Rewrite all lines of the material below, requests included, and shift every click coordinate in the answers by adding 110 to each x and y value while keeping all other numbers unchanged. Leave the pictures out.

■ DATA RECORDS ■
===
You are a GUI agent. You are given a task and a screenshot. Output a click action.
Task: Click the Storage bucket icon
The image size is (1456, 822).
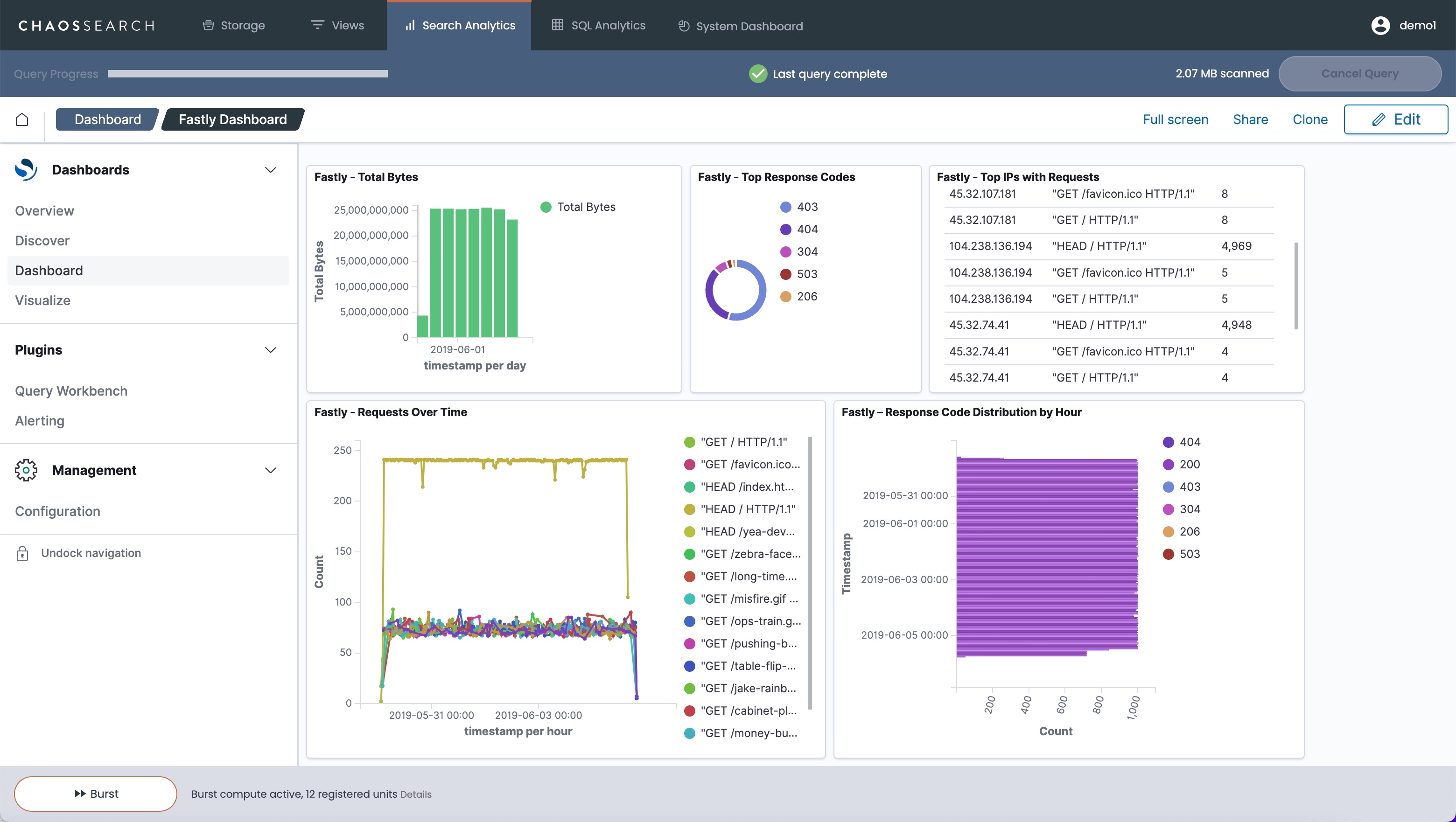[x=208, y=25]
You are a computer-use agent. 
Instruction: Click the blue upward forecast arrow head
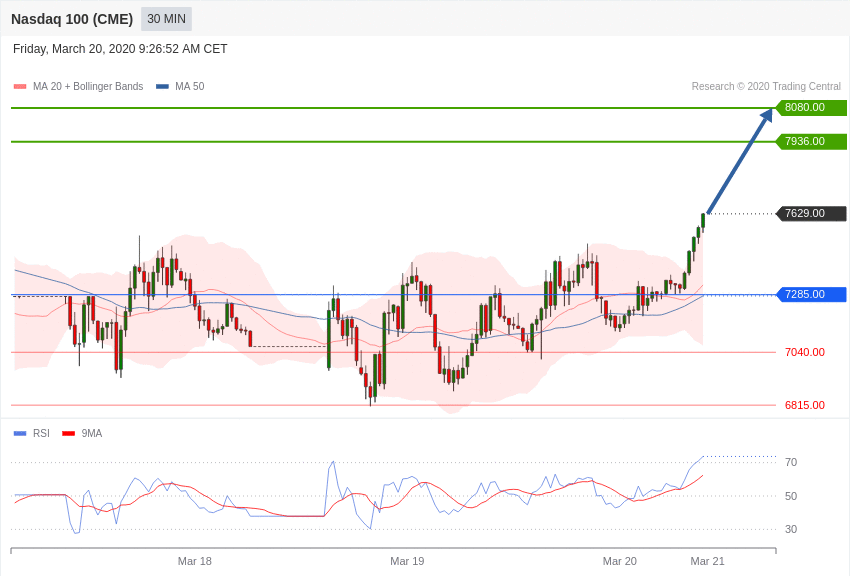(766, 116)
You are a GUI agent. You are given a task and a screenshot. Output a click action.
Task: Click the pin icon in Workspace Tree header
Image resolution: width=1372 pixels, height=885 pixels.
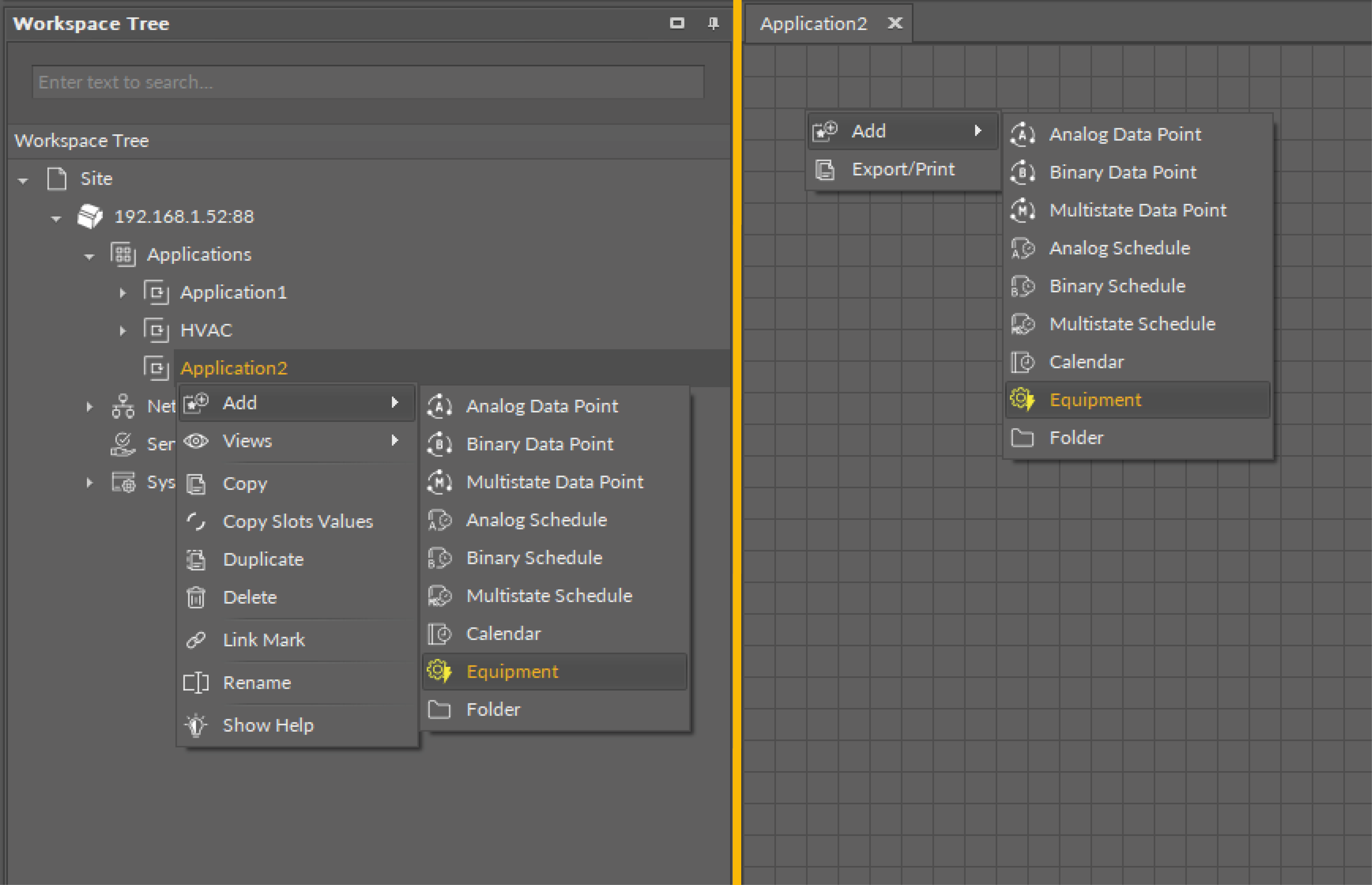713,23
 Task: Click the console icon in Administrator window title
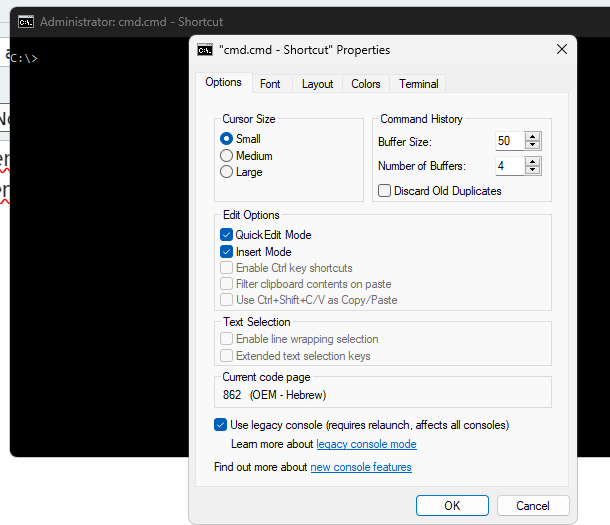[26, 21]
===
■ OUTPUT FOR THIS TASK ■
You are a GUI agent. You are given a task and a screenshot. Output a click action.
Task: Click the Storage bucket icon
The image size is (1456, 822).
[x=318, y=135]
You are a computer-use agent. 
Instruction: Click the blue upward forecast arrow head
(876, 226)
You are a GUI agent. You are given a task and a screenshot. Output a click action.
Task: Click the pin icon in Workspace Tree header
Image resolution: width=1372 pixels, height=885 pixels.
823,133
 Task: Click the console icon in Administrator window title
[136, 131]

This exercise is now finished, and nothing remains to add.